La embajada estadounidense en La Habana aconsejó a sus ciudadanos que abandonaran la isla. El reclutamiento y la instrucción de la milicia nacional —que según Fidel ya contaba con más de doscientos mil efectivosera la nueva prioridad.
Irónicamente, el número de exiliados cubanos que quería tomar las armas contra Fidel le causaba dolores de cabeza a la CIA, que continuaba su campaña de reclutamiento. En Miami, Justo Carrillo renunció a la alianza anticastrista auspiciada por Washington, mortificado por el ingreso de números crecientes de exbatistianos. Unos seiscientos hombres se entrenaban en los campamentos guatemaltecos, mientras grupos menores recibían instrucción guerrillera especializada en Panamá y Louisiana. En La Habana, el grupo de Manuel Ray entró en acción con un audaz asalto a La Cabaña que logró liberar a algunos oficiales encarcelados con Huber Matos; posteriormente, Ray huyó a Estados Unidos. Con todo, estos proyectos disímiles carecían del menor grado de cohesión y de un caudillo capaz de imponer su voluntad a los demás; en pocas palabras, entre los antifidelistas no había un Fidel.

________________________

**Preguntas**
1 – Por favor, indica si cada afirmación coincide con el texto sobre la oposición a Fidel, respondiendo sí o no y citando las palabras que lo deciden: (a) Unos seiscientos hombres se entrenaban en campamentos de Panamá. (b) Justo Carrillo renunció en Miami a la alianza anticastrista. (c) Tras el asalto a La Cabaña, Manuel Ray huyó a Estados Unidos.
2 – Prosigue el texto sobre la oposición a Fidel a partir de su última oración.
Las líneas de abajo no son necesarias.

(Datos de ubicación por coordenadas de píxeles)
________________________

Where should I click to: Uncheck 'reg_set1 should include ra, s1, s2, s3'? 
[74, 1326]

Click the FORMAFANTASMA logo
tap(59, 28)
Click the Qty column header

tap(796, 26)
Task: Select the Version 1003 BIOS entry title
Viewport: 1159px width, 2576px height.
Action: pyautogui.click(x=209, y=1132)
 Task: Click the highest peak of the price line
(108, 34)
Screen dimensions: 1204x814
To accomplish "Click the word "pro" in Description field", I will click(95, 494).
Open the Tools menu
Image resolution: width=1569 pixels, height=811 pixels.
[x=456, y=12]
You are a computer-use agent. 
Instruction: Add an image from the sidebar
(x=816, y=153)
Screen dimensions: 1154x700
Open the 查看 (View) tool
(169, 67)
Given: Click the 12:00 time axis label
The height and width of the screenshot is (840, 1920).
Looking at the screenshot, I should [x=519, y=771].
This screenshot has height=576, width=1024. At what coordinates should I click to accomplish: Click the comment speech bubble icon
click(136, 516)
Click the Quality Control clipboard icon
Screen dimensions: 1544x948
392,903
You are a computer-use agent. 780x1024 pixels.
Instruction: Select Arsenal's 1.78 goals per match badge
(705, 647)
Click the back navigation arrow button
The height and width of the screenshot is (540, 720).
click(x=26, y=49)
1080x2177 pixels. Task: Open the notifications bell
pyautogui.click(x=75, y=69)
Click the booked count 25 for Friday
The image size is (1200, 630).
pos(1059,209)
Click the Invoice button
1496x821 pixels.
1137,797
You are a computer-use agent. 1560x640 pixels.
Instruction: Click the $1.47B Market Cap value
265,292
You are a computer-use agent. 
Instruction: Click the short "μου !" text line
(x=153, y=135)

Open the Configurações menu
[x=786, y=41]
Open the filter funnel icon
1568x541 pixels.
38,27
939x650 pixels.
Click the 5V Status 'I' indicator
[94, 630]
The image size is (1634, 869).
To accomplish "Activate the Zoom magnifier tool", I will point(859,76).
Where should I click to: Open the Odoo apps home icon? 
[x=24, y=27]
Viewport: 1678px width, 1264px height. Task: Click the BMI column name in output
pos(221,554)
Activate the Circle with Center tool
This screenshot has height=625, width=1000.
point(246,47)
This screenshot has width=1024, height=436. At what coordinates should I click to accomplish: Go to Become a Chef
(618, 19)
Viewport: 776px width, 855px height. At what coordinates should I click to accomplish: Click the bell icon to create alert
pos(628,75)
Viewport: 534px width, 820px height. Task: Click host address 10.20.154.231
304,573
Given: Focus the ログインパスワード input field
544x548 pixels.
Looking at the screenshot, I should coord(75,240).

________________________

**Respuestas**
1 –
(a) No: «Unos seiscientos hombres se entrenaban en los campamentos guatemaltecos».
(b) Sí: «En Miami, Justo Carrillo renunció a la alianza anticastrista auspiciada por Washington».
(c) Sí: «posteriormente, Ray huyó a Estados Unidos».

2 –
A principios de octubre, las tropas del gobierno apresaron después de un tiroteo a un grupo de cubanos y norteamericanos armados, y días después hallaron un depósito de armas y municiones que un avión de la CIA había arrojado sobre las montañas del Escambray. Ya había un millar de rebeldes en la región, que contaban con las armas y provisiones arrojadas desde el aire por la CIA, y con la ayuda en tierra del mercenario expatriado norteamericano William Morgan y uno de sus antiguos camaradas, el exseñor de la guerra en el Segundo Frente Jesús Carreras. Aleccionado por sus propias penurias en la Sierra Maestra, Fidel ordenó al ejército y las milicias que llevaran a cabo la evacuación forzada del campesinado de la región para privar a los rebeldes de alimentos e información. En poco tiempo la mayoría de los rebeldes —incluidos Morgan y Carreras— habían muerto en combate o en el paredón, pero los focos de actividad contrarrevolucionaria subsistirían en el Escambray durante varios años más.
En medio de esos sucesos, el Che, Raúl y Fidel asistieron a los festejos del undécimo aniversario de la República Popular China presididos por el jefe de la nueva delegación comercial china en La Habana. Se firmaron acuerdos de intercambio comercial con Hungría y Bulgaria.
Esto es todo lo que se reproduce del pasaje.